(c) Simon Gosselin

Travaillé dès ses premières créations par la guerre du Liban et son passé familial, Wajdi Mouawad redonne la scène à ses spectres familiers : autour d’une déclinaison paroxystique d’hypothèses fictionnelles, il configure une fresque débordante sur l’identité à travers la compossibilité quantique des réalités.

L’ambitieux et inquiétant titre du spectacle, « Racine carrée du verbe être », a au moins un mérite clair : poser l’entremêlement de l’état et du nombre, du quantitatif et du qualitatif. A la croisée des chemins entre philosophie, physique et mathématiques, Mouawad s’exerce à une expérience de pensée qui le taraude depuis longtemps : quid des lignes temporelles parallèles ? Et si A plutôt que B ? « Nous vivons ballottés par le vent des probabilités », dit-il.
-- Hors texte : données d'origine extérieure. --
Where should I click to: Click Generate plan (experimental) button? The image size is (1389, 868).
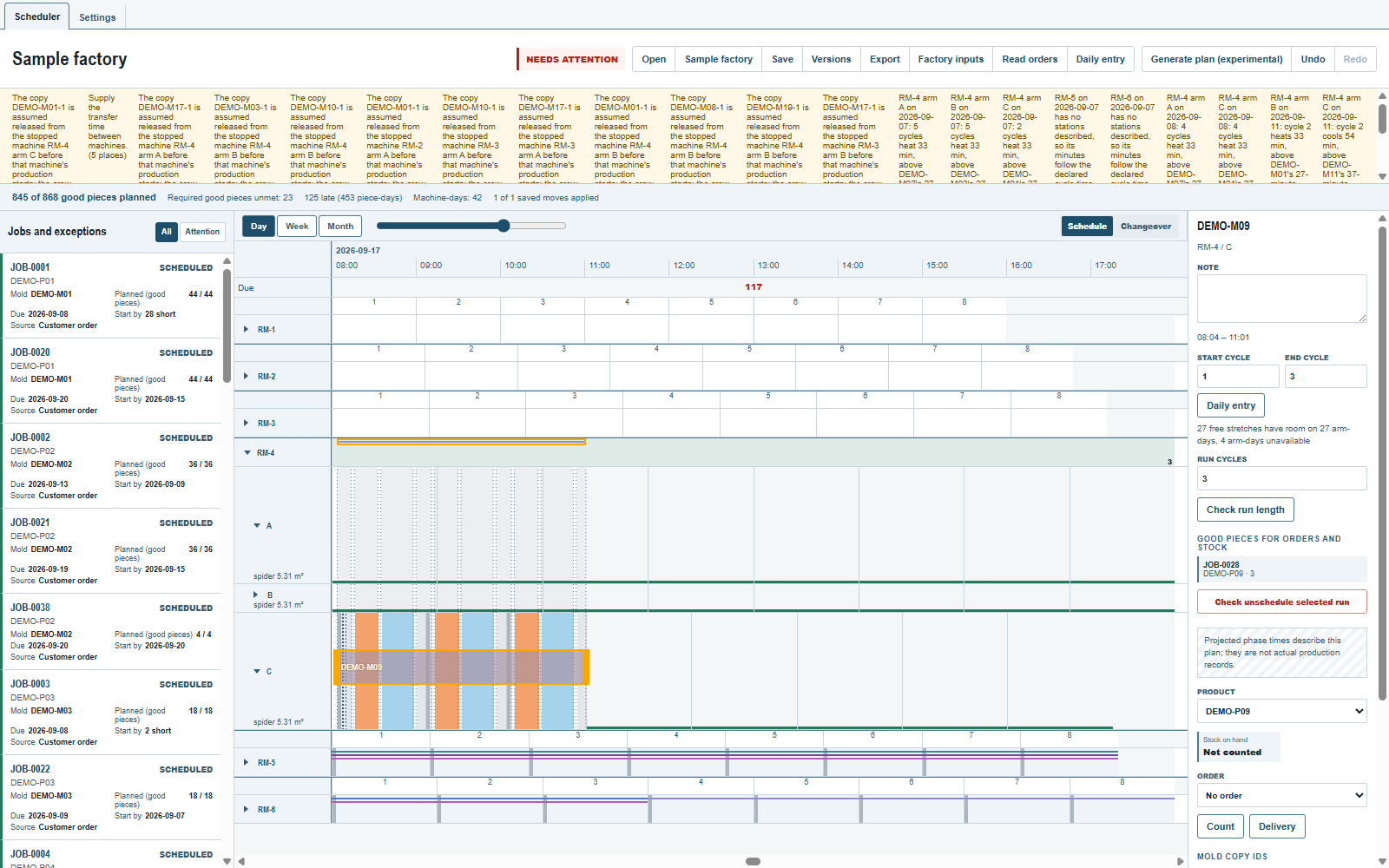pyautogui.click(x=1216, y=59)
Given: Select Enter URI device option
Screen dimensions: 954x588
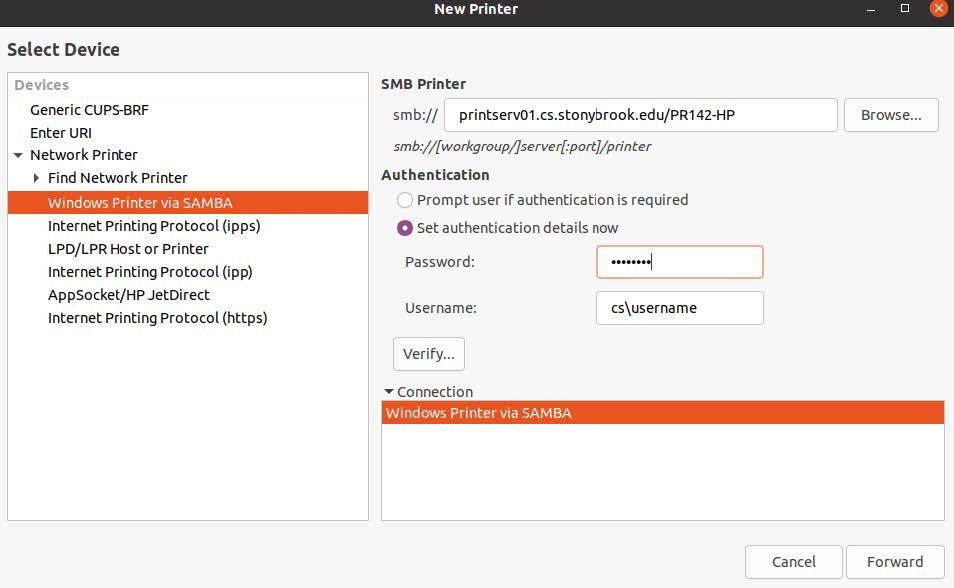Looking at the screenshot, I should coord(61,132).
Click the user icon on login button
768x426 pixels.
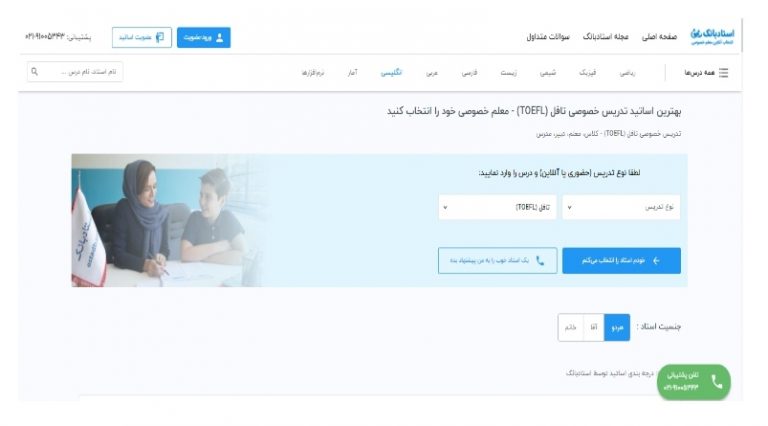[219, 38]
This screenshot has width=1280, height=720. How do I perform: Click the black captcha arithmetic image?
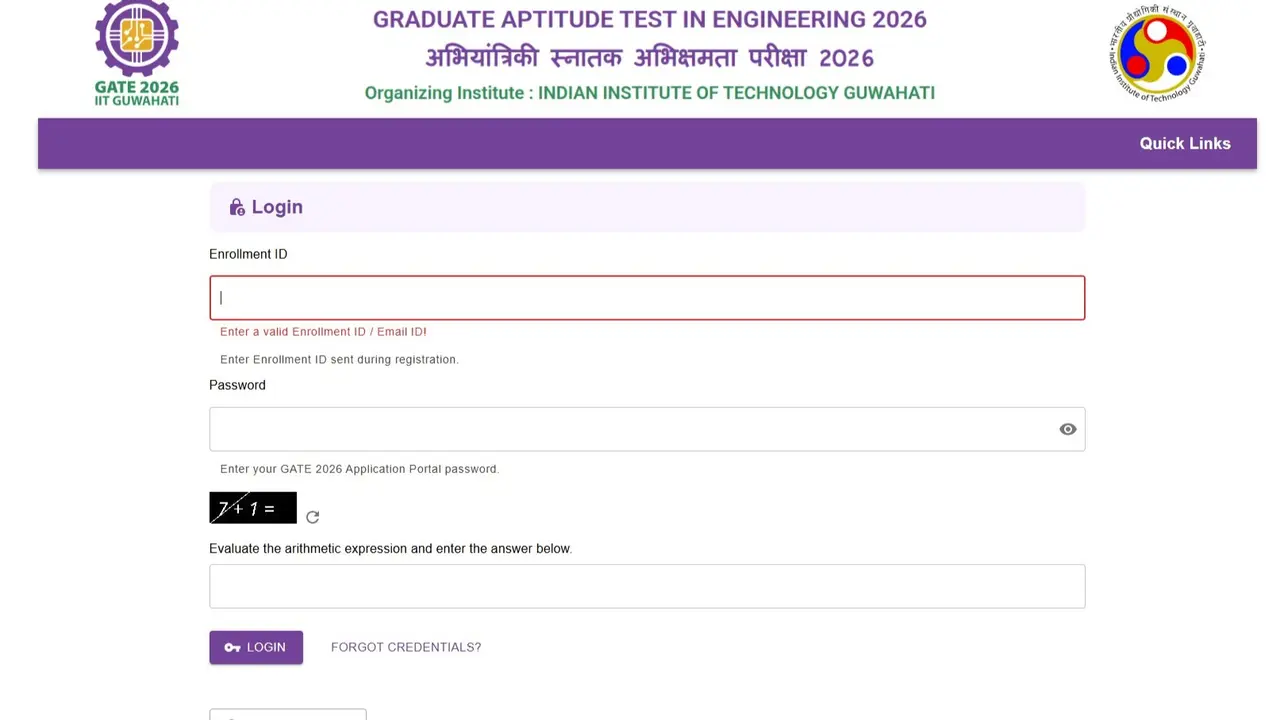(252, 508)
Tout droit tirée de « Remedial Chaos Theory » , le génial épisode culte de la 3e saison saison de « Community », la dramaturgie de la fragmentation déploie sa vertigineuse relativisation des perspectives. Elle clone le double mouawadien, Talyani Waqar Malik, en de multiples versions alternatives dont la plus effrayante est un chirurgien turpide placé au cœur de la « darkest timeline ».
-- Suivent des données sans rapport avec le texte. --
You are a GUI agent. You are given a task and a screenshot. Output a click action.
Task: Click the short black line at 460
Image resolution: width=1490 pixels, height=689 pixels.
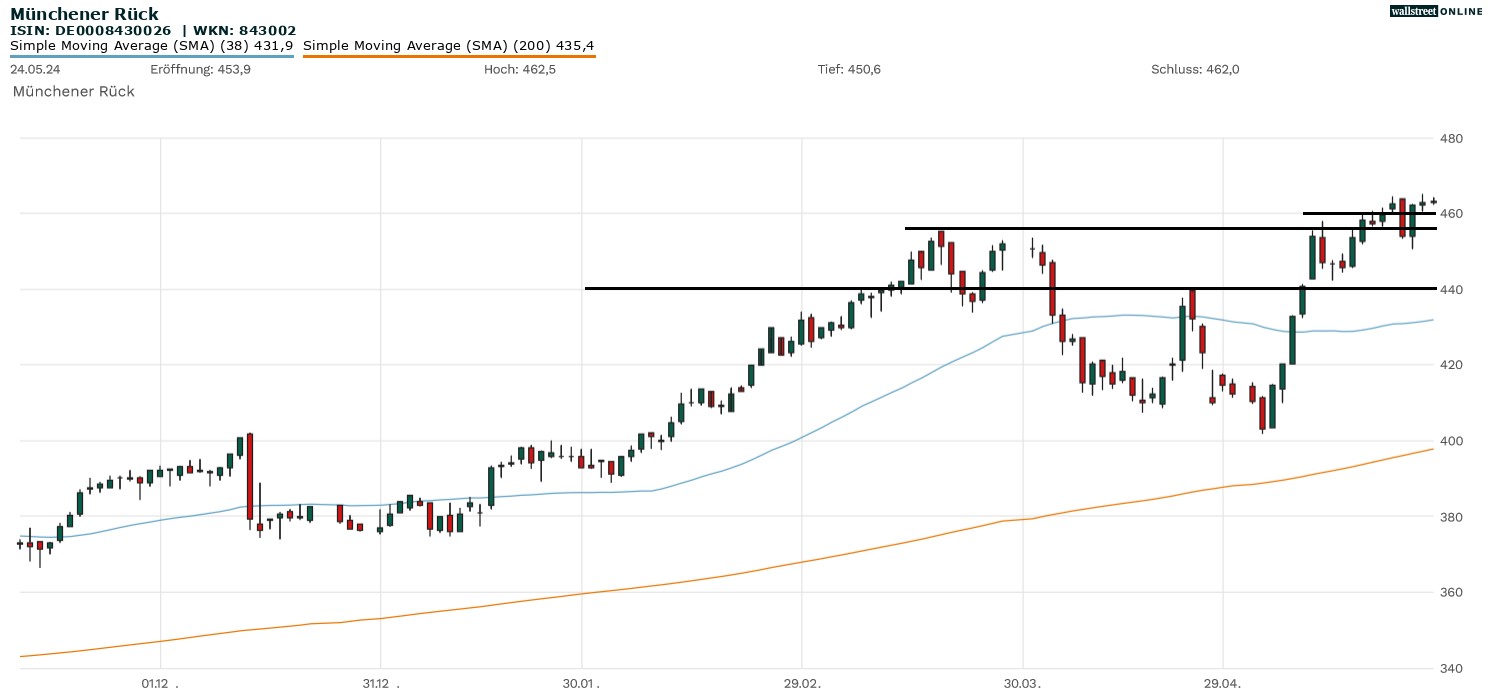[x=1340, y=213]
Jouant avec autant d’habileté que de confusion sur la multiplication des focalisations, selon que la famille a quitté le Liban natal pour Paris ou pour Rome – divergence obsessionnelle –, « Racine carrée » impose une dévoration de l’attention par le narratif en un procédé somme toute très netflixien, au détriment de plages de poésie théâtrale plus méditatives. Mais cette surcharge équivoque, qui fait se succéder les embranchements temporels, au fil des séquences, avec une accélération et un entrelacement croissants, n’est pas que problématique : l’enchevêtrement, s’il tient avant tout à souligner que chacun porte en lui l’infini des possibles, est aussi un leurre, car c’est au fond toujours la même histoire que Mouawad raconte, avec le fatalisme d’une mémoire révulsée.

La couleur verte, qui tout le long du spectacle s’énonce en formule signifiant le point de réponse aux questions insolubles, est un mème de la racine carrée de 2 : c’est-à-dire la projection de l’irrationnel dans le champ du rationnel, une grandeur insaisissable renvoyant pourtant à la plus simple des formes géométriques, l’hypoténuse d’un carré de côté 1, comme le rappelle une scène conférencière qui vient trancher la frénésie narrative. C’est la réponse par défaut qui convoque la racine profonde, le vert du cèdre libanais peut-être, à partir duquel l’agencement du réel s’opère chez les protagonistes de cette famille tantôt déchirée, tantôt réconciliée, toujours sur le qui-vive.

L’emphase du geste, à commencer par sa durée hypertrophiée (presque six heures pourtant envolées en un claquement de doigts), a pour conséquence l’essaimage des gimmicks mouawadiens et notamment de l’aphorisme-en-passant (“Pourquoi vivre ne semble pas nous suffire ?”) qui congestionne parfois les dialogues ; également une tendance à survoler les grandes thématiques sociétales – peine de mort, fin de vie, féminisme (petit tacle d’ailleurs à la polémique de la saison dernière), etc. – Il y a curieusement bien des similitudes, à cet égard, avec l’arlequinade d’Olivier Py présentée à Avignon cette année : derrière un paravent formel égotique que d’aucuns jugeront crispant, exulte la pure démonstration de ce que peut permettre le théâtre, de sa force toujours régénérée et pleinement cathartique.